The different ways to self-build
‘Self-building’ encompasses a whole range of different approaches. The level of involvement you choose is entirely up to you, but of course, there are financial benefits of taking on as much of the work as possible. Going down the self-build route means you can tailor the process to suit just how much time and budget you can devote to your project. Here we explore the different routes to self-building.
If you are either unwilling or unable to get too involved in the day-to-day processes, a ‘turnkey’ approach is where you delegate every aspect of the build to a single company. It is the simplest and therefore the most expensive choice. All that is required on your part is to tell the company what you want and to arrange the finance before choosing the fixtures and fittings.
Many self-builders use this route. The self-builder will find their plot, and then engage with a house designer (who may or may not be an architect) to come up with an agreed house design, specification and to obtain planning permission and Building Regulations approval. The architect/designer will then take control of the project if required or they may appoint a builder/main contractor who will then manage the project, bringing in the majority of their own materials and using their own network of local plumbers, electricians and so on to complete the project.

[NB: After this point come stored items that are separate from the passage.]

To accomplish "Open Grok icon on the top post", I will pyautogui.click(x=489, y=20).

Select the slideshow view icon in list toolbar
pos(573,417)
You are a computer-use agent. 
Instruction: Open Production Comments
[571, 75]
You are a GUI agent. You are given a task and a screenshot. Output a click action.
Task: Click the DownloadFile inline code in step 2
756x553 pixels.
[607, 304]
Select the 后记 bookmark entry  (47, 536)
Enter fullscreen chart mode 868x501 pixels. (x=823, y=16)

The architect will put the build out to tender, advise you on which contractor or trades to select and oversee the build – although they may only be prepared to keep a watchful eye on things rather than chasing around to make sure everything happens as it should, so ensure you clearly define their role from the outset.
One way to have more control is to employ a main contractor or package company to construct to a weathertight shell, and then take over the management at the first fix stage – paying carpenters, plumbers and electricians direct.
An independent project manager can be employed to act on your behalf with the running of the project. This reduces your involvement but still allows you to have significant input throughout the build.
Professional project managers may be employed in their own right, but make sure you check their credentials. They should be able to undertake various aspects of your building project such as the pre-construction phase: producing cost reports for banks and building societies, assisting in finalising the specification and design, obtaining and assessing quotations, employing trades on our behalf and agreeing a programme of works with each contractor.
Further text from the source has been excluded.